The matter is narrowed down by that much; we will narrow it further. Can a stomach, of its own motion, assist at a crime? The answer is no, because command is absent, the reasoning faculty is absent, volition is absent--as in the case of the tongs. We perceive now, do we not, that the stomach is totally irresponsible for crimes committed, either in whole or in part, by it?" He got a rousing cheer for response. "Then what do we arrive at as our verdict? Clearly this: that there is no such thing in this world as a guilty stomach; that in the body of the veriest rascal resides a pure and innocent stomach; that, whatever it's owner may do, it at least should be sacred in our eyes; and that while God gives us minds to think just and charitable and honorable thoughts, it should be, and is, our privilege, as well as our duty, not only to feed the hungry stomach that resides in a rascal, having pity for its sorrow and its need, but to do it gladly, gratefully, in recognition of its sturdy and loyal maintenance of its purity and innocence in the midst of temptation and in company so repugnant to its better feelings. I am done."
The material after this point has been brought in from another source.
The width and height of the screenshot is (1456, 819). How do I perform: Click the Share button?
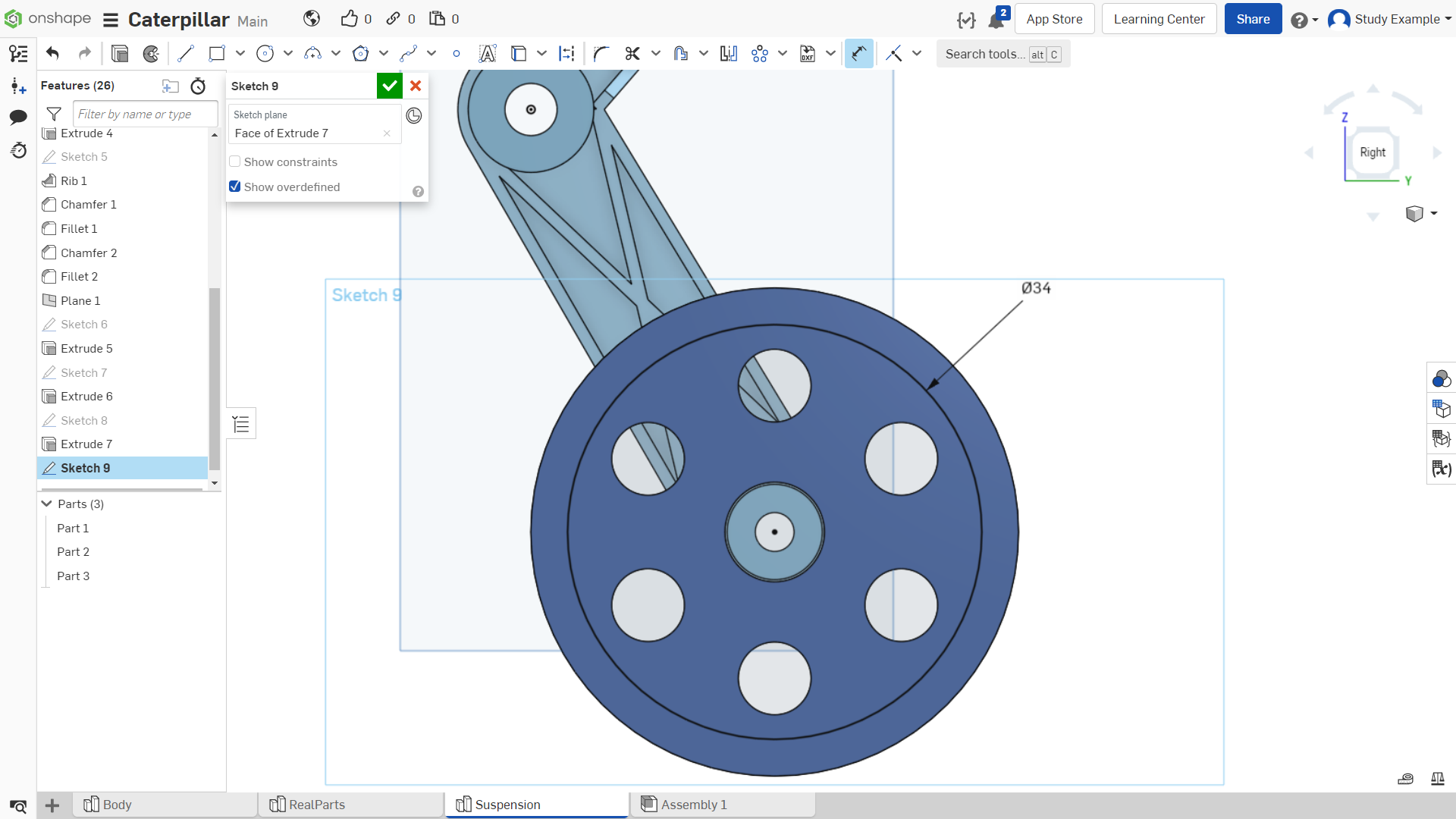click(x=1253, y=19)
Well, you never saw such an effect! They rose--the whole house rose--an clapped, and cheered, and praised him to the skies; and one after another, still clapping and shouting, they crowded forward, some with moisture in their eyes, and wrung his hands, and said such glorious things to him that he was clear overcome with pride and happiness, and couldn't say a word, for his voice would have broken, sure. It was splendid to see; and everybody said he had never come up to that speech in his life before, and never could do it again. Eloquence is a power, there is no question of that. Even old Jacques d'Arc was carried away, for once in his life, and shouted out:

"It's all right, Joan--give him the porridge!"

She was embarrassed, and did not seem to know what to say, and so didn't say anything. It was because she had given the man the porridge long ago and he had already eaten it all up. When she was asked why she had not waited until a decision was arrived at, she said the man's stomach was very hungry, and it would not have been wise to wait, since she could not tell what the decision would be. Now that was a good and thoughtful idea for a child.
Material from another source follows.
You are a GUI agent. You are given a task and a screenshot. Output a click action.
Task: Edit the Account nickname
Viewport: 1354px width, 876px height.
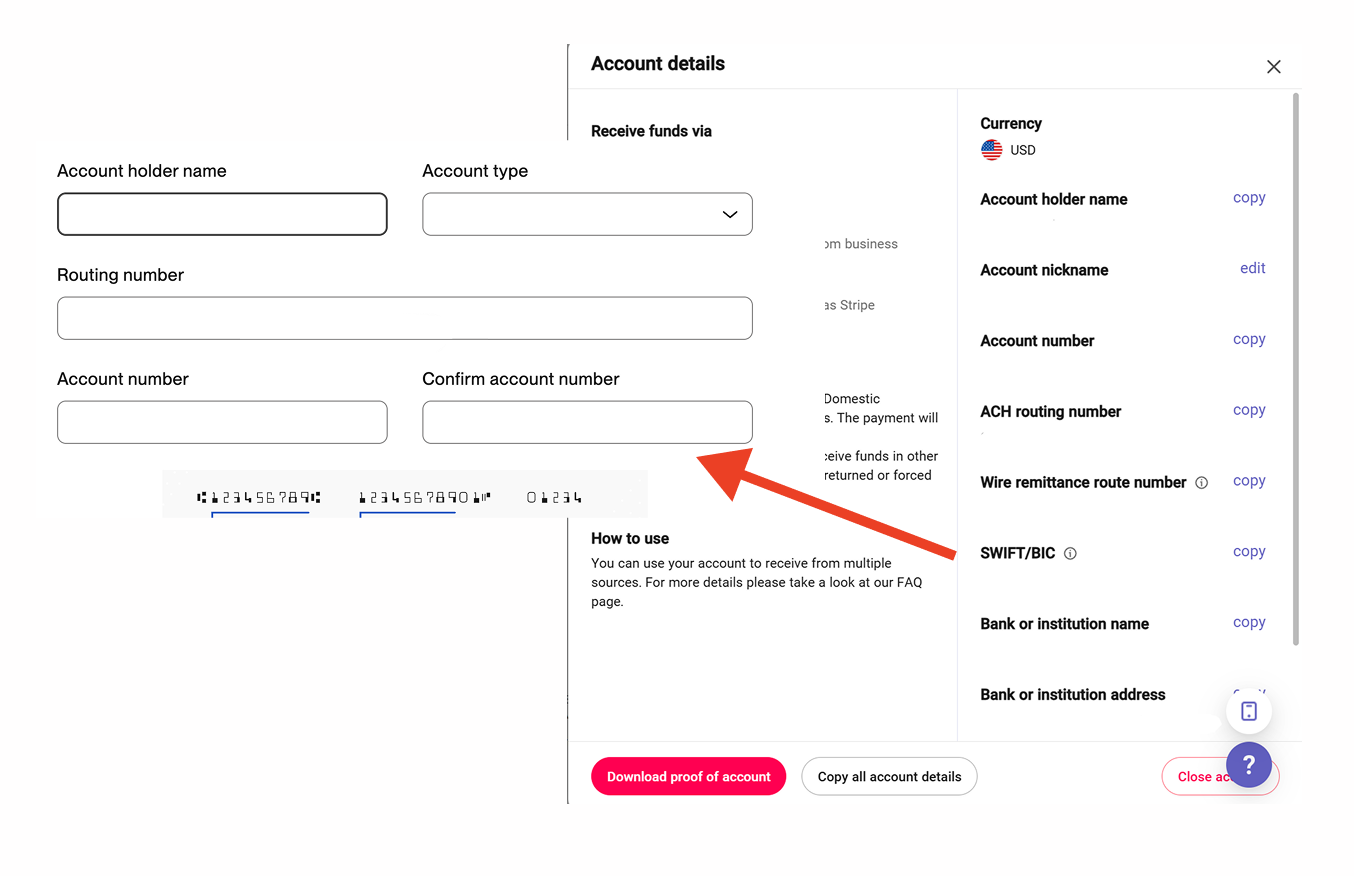coord(1252,268)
The man was not a rascal at all. He was a very good fellow, only he was out of luck, and surely that was no crime at that time in France. Now that his stomach was proved to be innocent, it was allowed to make itself at home; and as soon as it was well filled and needed nothing more, the man unwound his tongue and turned it loose, and it was really a noble one to go. He had been in the wars for years, and the things he told and the way he told them fired everybody's patriotism away up high, and set all hearts to thumping and all pulses to leaping; then, before anybody rightly knew how the change was made, he was leading us a sublime march through the ancient glories of France, and in fancy we saw the titanic forms of the twelve paladins rise out of the mists of the past and face their fate; we heard the tread of the innumerable hosts sweeping down to shut them in; we saw this human tide flow and ebb, ebb and flow, and waste away before that little band of heroes; we saw each detail pass before us of that most stupendous, most disastrous, yet most adored and glorious day in French legendary history; here and there and yonder, across that vast field of the dead and dying, we saw this and that and the other paladin dealing his prodigious blows with weary arm and failing strength, and one by one we saw them fall, till only one remained--he that was without peer, he whose name gives name to the Song of Songs, the song which no Frenchman can hear and keep his feelings down and his pride of country cool; then, grandest and pitifulest scene of all, we saw his own pathetic deat; and out stillness, as we sat with parted lips and breathless, hanging upon this man's words, gave us a sense of the awful stillness that reigned in that field of slaughter when that last surviving soul had passed.